The Heir of Gorradan
by Tony Roberts
2016
Faerowyn returns to Gorradan to find a new ruler, a missing friend, and a kingdom full of hidden agendas. To win Captain Lace's freedom, she must hunt a lost heir through the dangerous Losingar Forest.
Okra's Tower
by Tony Roberts
2017
Faer's search for her father leads home again, then into a tower full of traps, monsters, and old fear. Worse, one of the people traveling with her is determined not to let her come back out.
Faerowyns War
by Tony Roberts
2018
Faerowyn finds the first of her father's people hiding inside a corrupt, tense city. With only a handful of followers, she decides to turn unrest into power and start reclaiming what her house lost.
The Black Island
by Tony Roberts
2019
Now ruling Selbis, Faerowyn sets out to recover family heirlooms sold long ago to corsairs. To reach them she must infiltrate the Black Island while her city faces monsters, enemies, and the threat of wider war.
The Mountains of Butchok
by Tony Roberts
2020
A traitor challenges Faerowyn's authority, sending her into dwarf country and the lost city of Dirakul. The journey offers another clue about her father, but the mountain is full of creatures and hostile schemes.
Series background & context
The Chronicles of Faerowyn, sometimes grouped with the Dark Blade books, starts from a simple hurt. Faerowyn is half dark elf, half something else, and she grows up in an isolated fishing village where most people fear or despise her. Only Markus, a human boy, treats her like a friend. When her mother dies and the village casts her out, the series stops being a story about endurance in one place and becomes a story about movement, inheritance, and finding out who she really is.
Her search for her father is the spine of the books.
At first that quest feels personal and fairly intimate. Faerowyn is young, angry, and unprepared for the wider world. She has to travel, learn, and figure out how to live with powers that make other people even more suspicious of her. In The Heir of Gorradan and Okra's Tower, the story widens through missing heirs, dangerous forests, old towers, warrior schools, and allies who may not stay allies for long. Trust is never simple, and Faerowyn often has to decide whether to lean on other people or on the darker side of herself.
As the series goes on, the scale opens up.
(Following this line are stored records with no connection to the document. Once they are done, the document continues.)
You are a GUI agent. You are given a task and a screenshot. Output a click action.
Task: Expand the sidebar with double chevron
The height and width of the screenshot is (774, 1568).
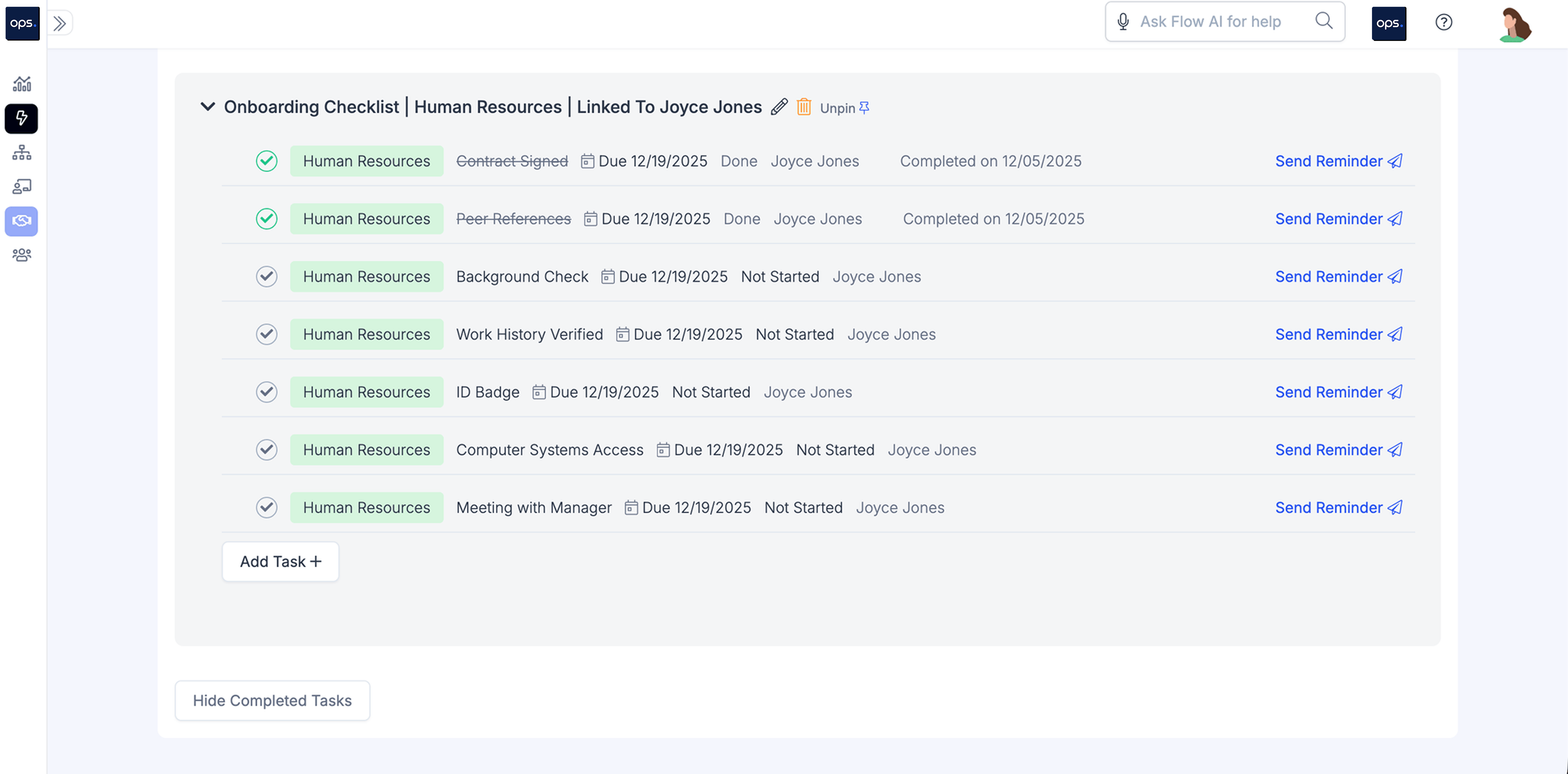coord(60,23)
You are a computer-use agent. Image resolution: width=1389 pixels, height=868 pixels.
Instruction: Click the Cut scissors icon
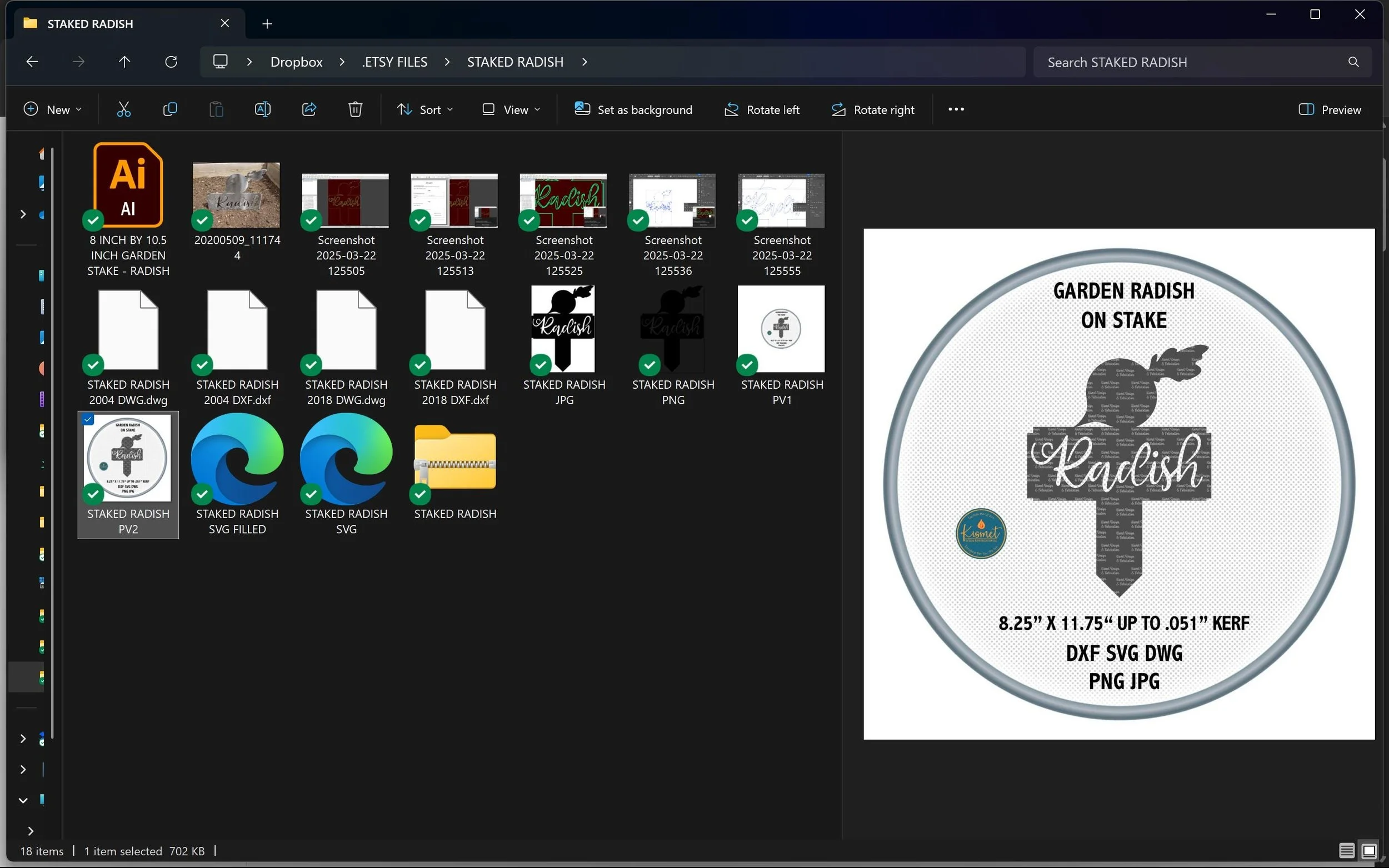tap(123, 109)
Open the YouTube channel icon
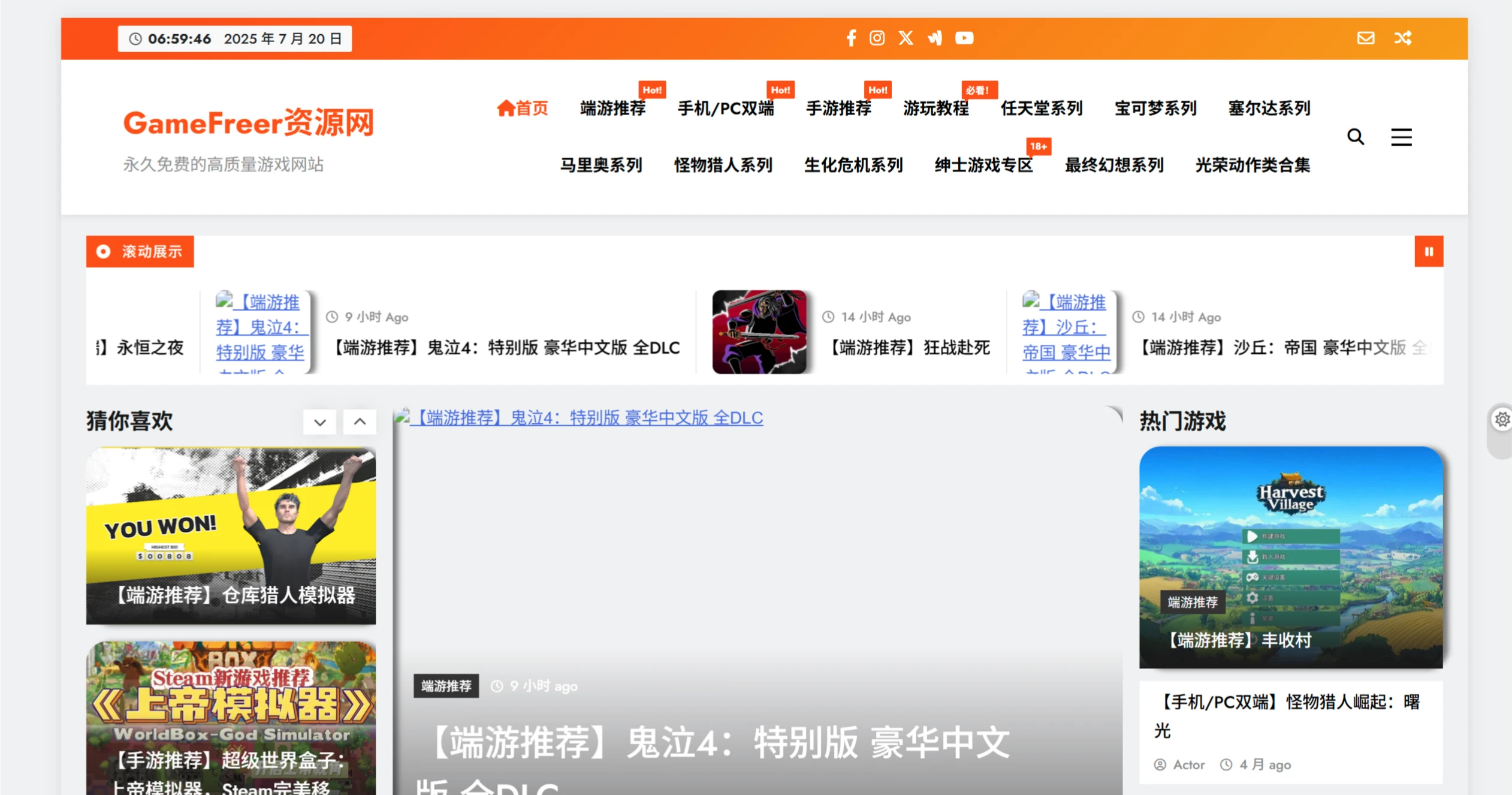The width and height of the screenshot is (1512, 795). point(964,38)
What begins as a hunt for family and identity grows into a larger struggle involving dark elf houses, city politics, hidden inheritances, corsairs, monsters, and competing peoples who all have their own histories. By the time of Faerowyns War, The Black Island, and The Mountains of Butchok, Faerowyn is not just searching anymore. She is trying to lead, claim, protect, and sometimes conquer. The books move from village edge to cities, swamps, islands, towers, and dwarf-held mountains, so the setting keeps widening with her ambitions.
One of the better things about the series is that Faerowyn's outsider status never feels like a detail the books forget. Her mixed heritage shapes how people see her, how she sees herself, and how much of the world she is allowed to enter without a fight. A lot of the tension comes from prejudice, mistrust, and the way power is usually held by people who would rather she did not exist at all. Even when there are monsters on the page, the human and elven responses to difference can be just as dangerous.
Expect quests, betrayals, old secrets, and a heroine who has to keep earning her place.
The tone is adventurous and direct rather than dense or overly ornate. There is magic, but there is also a strong sense of travel, hardship, and practical survival. If you want fantasy that starts with one young woman looking for answers and gradually grows into a bigger story of lineage, leadership, and war, the Faerowyn books are built for that. They read like the journey of someone who begins with almost nothing and slowly learns just how much of the map her life is going to cover.